Retrieving all keys, values, or key-value pairs (necessary for iteration)
set =	m.entrySet()	Returns set of Map.Entry values for all mappings.
set =	m.keySet()	Returns Set of keys.
col =	m.values()	Returns a Collection view of the values in m.

TreeMap vs HashMap

After knowing Hashtable vs HashMap, now let us see the comparison of HashMap with TreeMap. Basically both are derived from Map interface and meant to store key/value pairs. But TreeMap inherits one more interface SortedMap and for this reason it attains the property of returning the elements in sorting order by default (irrespective of the addition of elements in any order).

By nature, all the classes derived from Map interface allow null values either as keys are values. Null keys are accepted only once because Map classes do not allow duplicate keys.
Similarities:

1. The methods of both are not synchronized. Both are not thread-safe. But we can obtain a synchronized version as follows.
   

   HashMap hm1 = new HashMap();
   Map m1 = Collections.synchronizedMap(hm1);
   

   Now the methods of m1 are synchronized but still the methods of hm1 are not synchronized. So the programmer still has got a choice of using synchronized or unsynchronized map. This is the height of intelligence of Java designers in developing collection framework classes. It is a much matured framework.
2. Both do not support duplicate keys. If added it overrides the earlier (but not error or exception).
3. Iterators of both are fail-fast.
4. Allows null values for both keys and values (null key is allowed only once because no duplicate keys).
5. HashMap is the direct implementation of Map whereas TreeMap comes with an intermittent SortedMap (see the above hierarchy).

Differences:

1. HashMap returns unordered values. TreeMap returns the elements in ascending order (known as natural order) of keys by default (the affect of deriving from SortedMap). TreeMap order can be customized using Comparator and Comparable interfaces.
2. The performance of HapMap is higher than TreeMap because TreeMap requires minimum execution of two method calls to create a tree structure and to print the elements in natural order. The performance of HashMap can still be enhanced by the programmer by choosing optimum initial capacity and load factor, at the time of HashMap object creation itself, as per his requirements.

What is synchronized?
The concept of synchronization comes in multithreading. In multithreaded applications, there is every chance that multiple threads accessing the same source of data at the same time. This results in data corruption and data inconsistency. Synchronization avoids this by allowing only one thread to access the resource of data at a time.
That is, when one thread is modifying the data of Hashtable, the other thread cannot modify. The other thread should wait until the first one completes its job. This is done by acquiring the lock on Hashtable by the first thread. The lock will not be released until the first completes its job.
What is fail-fast?
The concept of fail-fast comes with iterators. When an Iterator object is created and iteration is going on, the HashMap elements cannot be modified (like addition or deletion of elements cannot be done). This is explained programmatically in ConcurrentModificationException.
Programs on HashMap and TreeMap are available at HashMap Tutorial and TreeMap Tutorial.

Material provided:

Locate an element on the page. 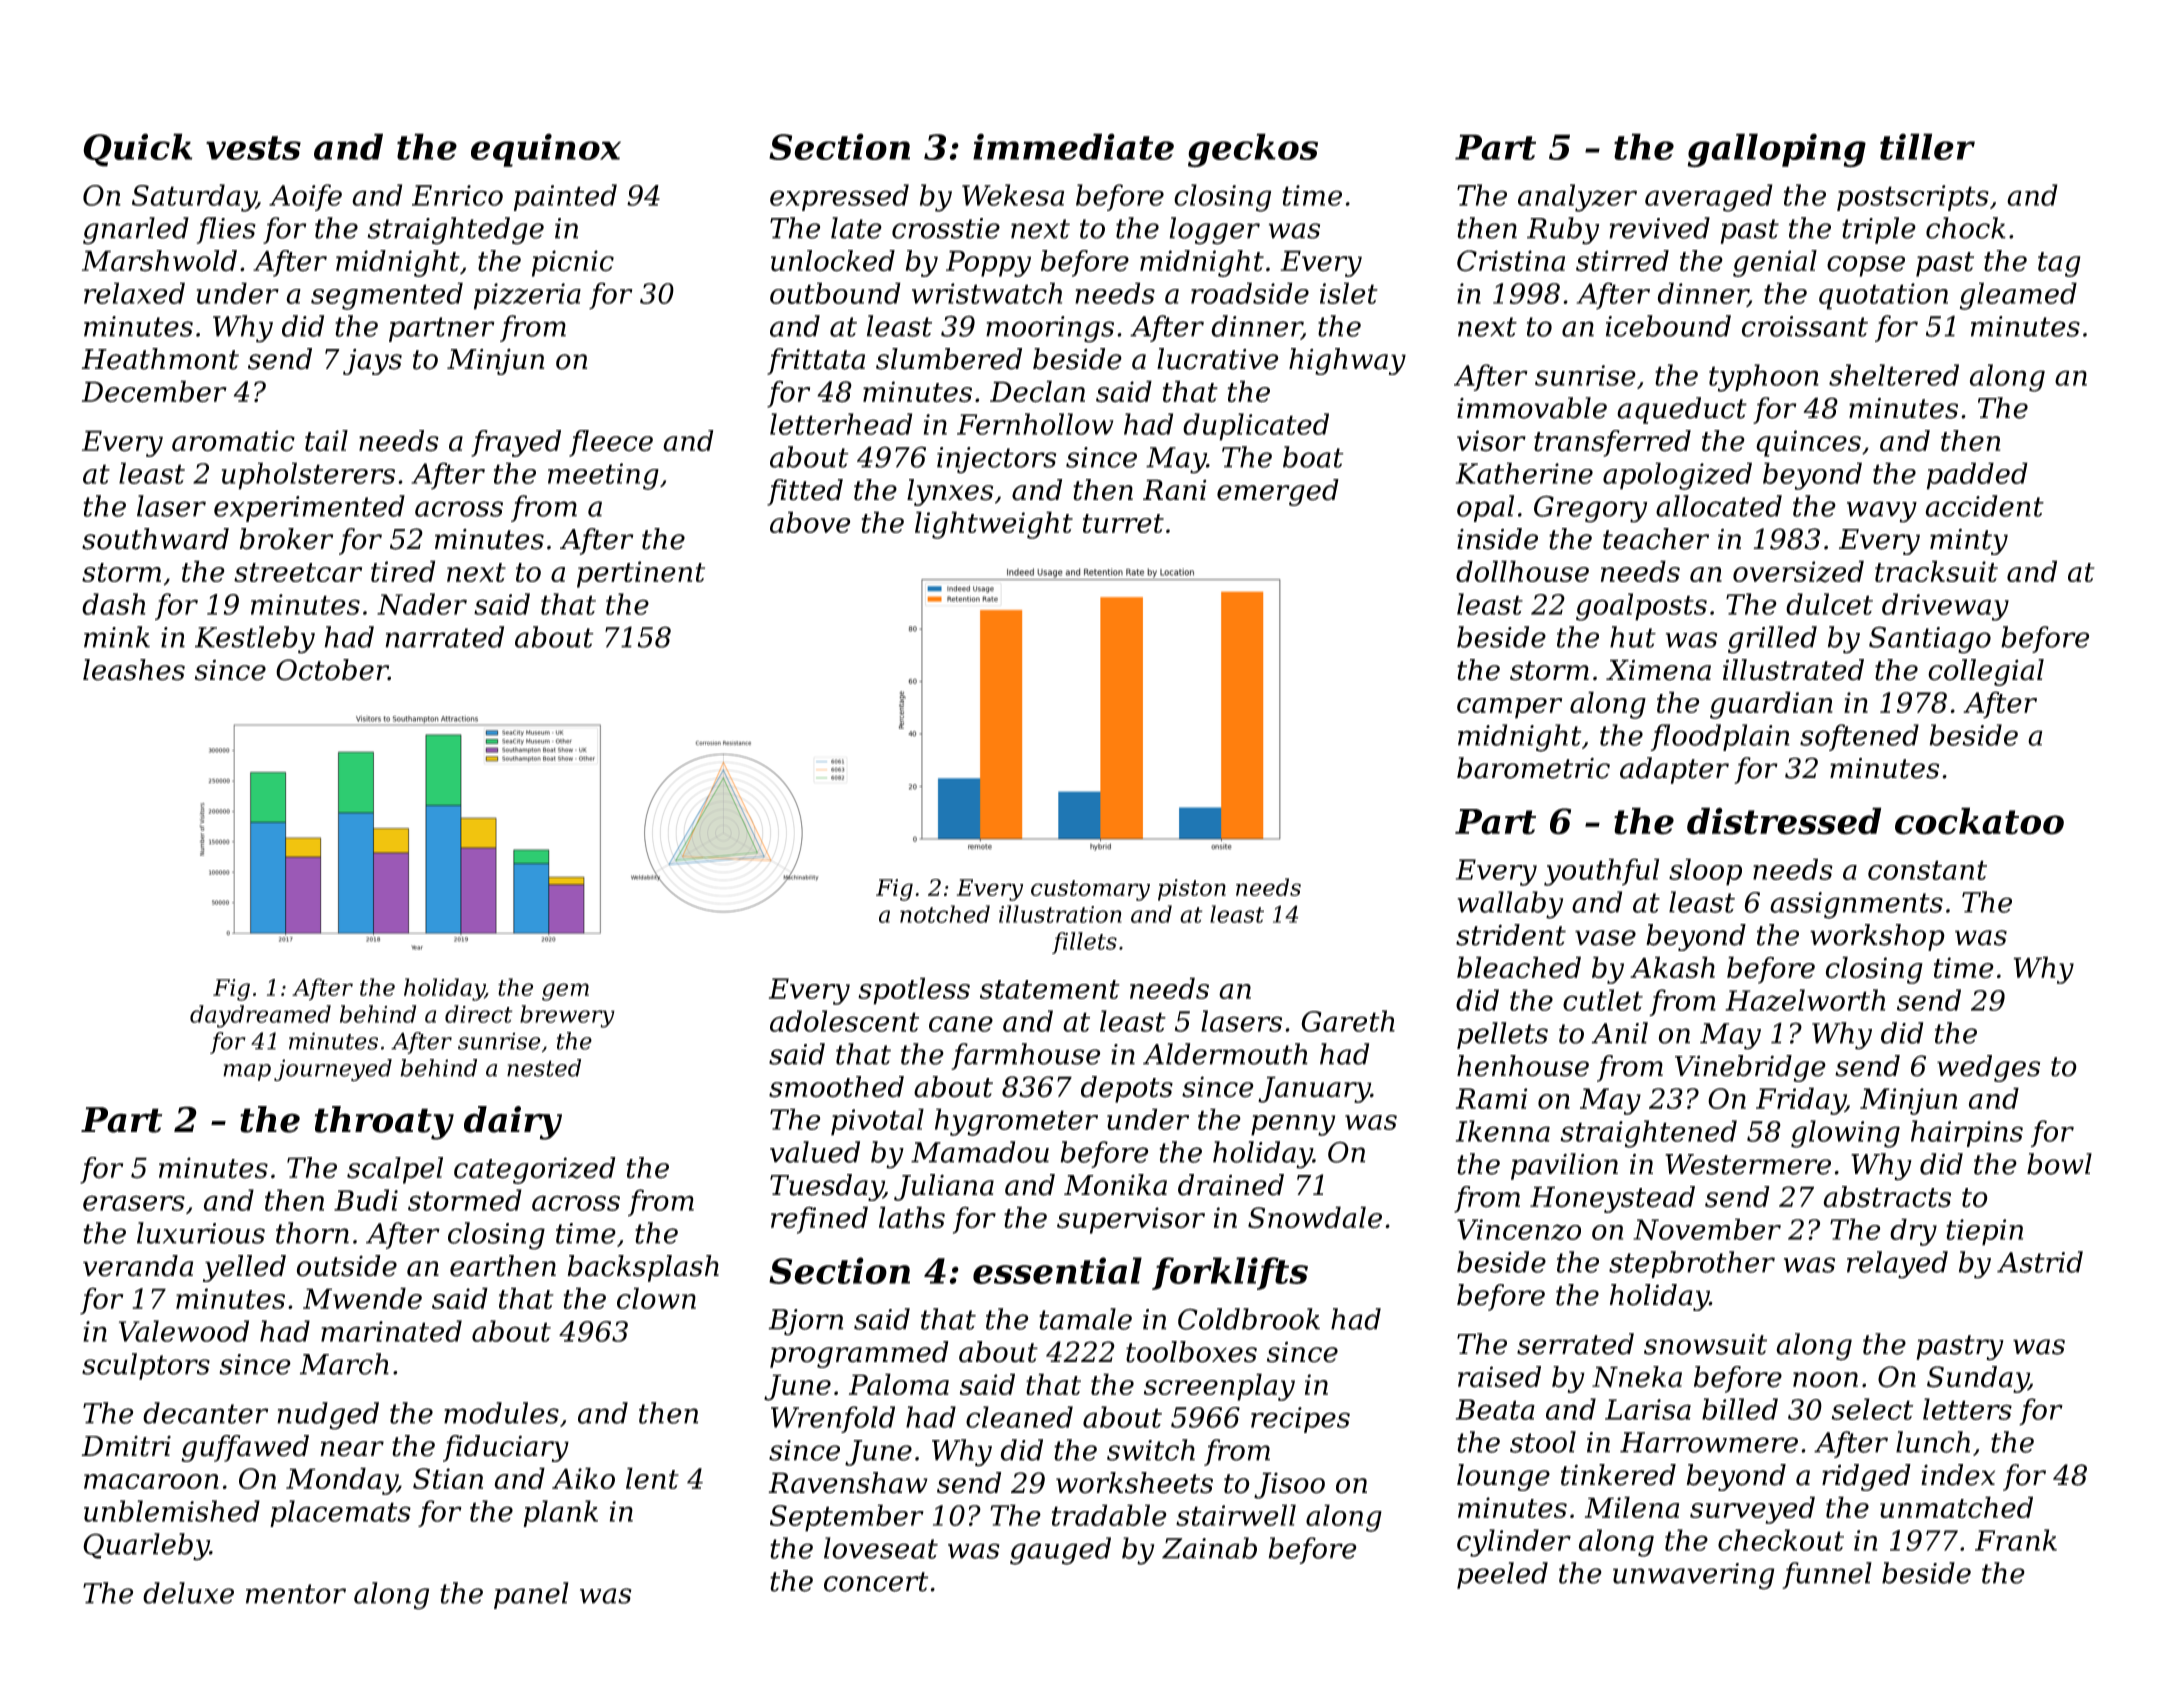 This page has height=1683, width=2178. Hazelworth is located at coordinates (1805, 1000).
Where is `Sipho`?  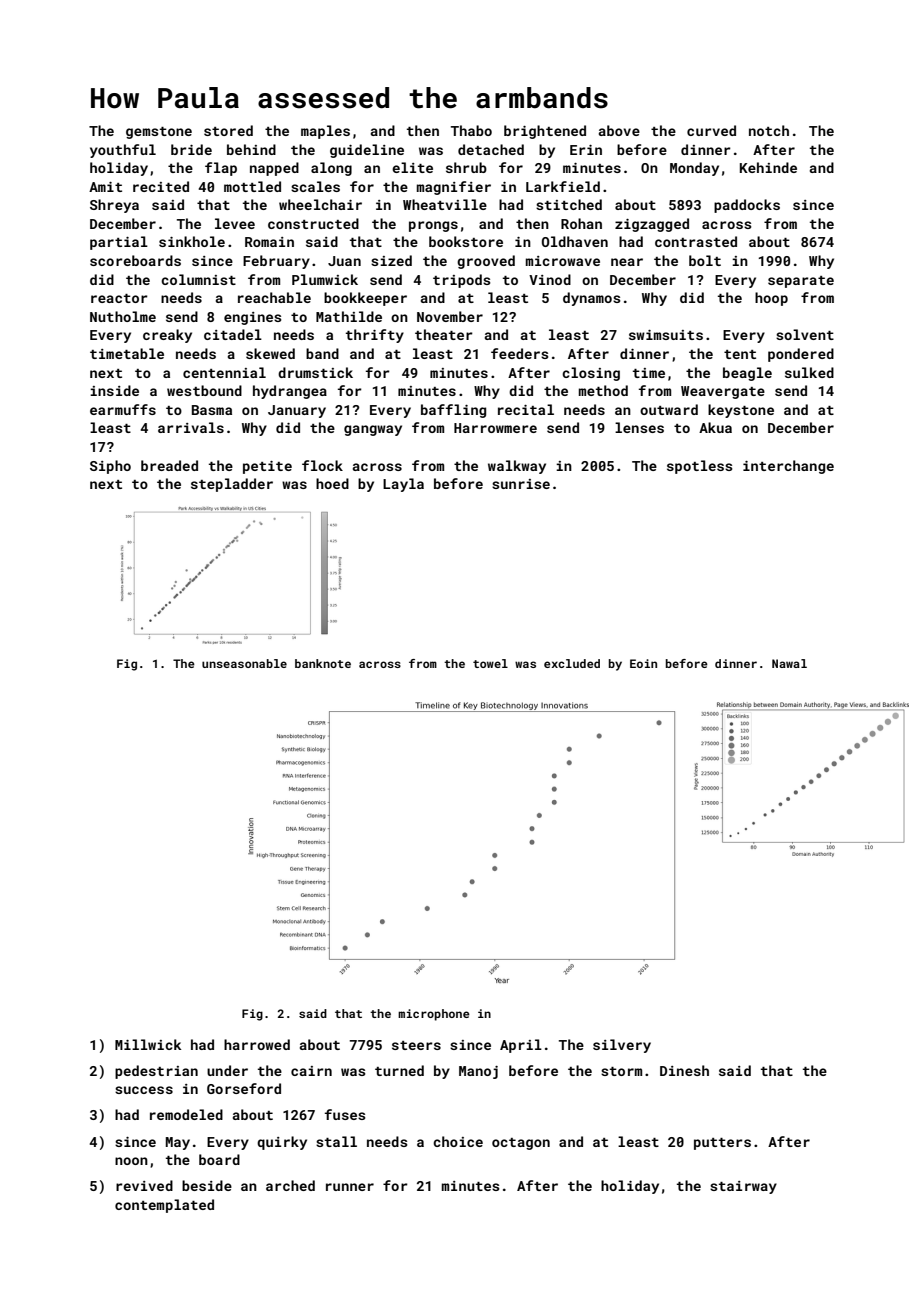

Exercise aim: Pick up the Java article comparing TreeMap and HashMap after its final sentence and continue it in the same style.

Output for this task:
About Hashing and Hashcode
Comparing two strings letter by letter in a for loop is a time taking process. To make faster, the JVM converts each string into an integer number called hashcode. Different strings with different sequence of characters have different hashcodes. Comparison with integer numbers gives maximum performance. Usage of hashcode numbers for comparison, searching of duplicate elements and identification is faster.
Hashing is process of converting a string or object into a 32-bit integer number. Two objects are said to be equal if their hashcodes are same. hashCode() is used in combination of equals() method. When compared, hashing is done automatically by the JVM. Hashing, in data structures, is done implicitly in the basic operations with add(), contains(), remove() and size() etc. Hashing is more useful to compare the sets of large content.

Making collections final

Once we write final

ArrayList list = new ArrayList();

We can add, delete objects from this list, but I can not

list = new ArrayList() or list = list1.

So declaring the list final means that you cannot reassign the list variable to another object.

There are two situations in which this can be useful.

1. You want to make sure that no-one reassigns your list variable once it has received its value. This can reduce complexity and helps in understanding the semantics of your class/method. In this case you are usually better off by using good naming conventions and reducing method length (the class/method is already too complex to be easily understood).
2. When using inner classes you need to declare variables as final in an enclosing scope so that you can access them in the inner class. This way, Java can copy your final variable into the inner class object (it will never change its value) and the inner class object does not need to worry what happens to the outer class object while the inner class object is alive and needs to access the value of that variable.

Deque in java

The java.util.Deque interface is a subtype of the java.util.Queue interface. It represents a queue where you can insert and remove elements from both ends of the queue. Thus, "Deque" is short for "Double Ended Queue" and is pronounced "deck", like a deck of cards.

Deque Implementations

Being a Queue subtype all methods in the Queue and Collection interfaces are also available in the Deque interface.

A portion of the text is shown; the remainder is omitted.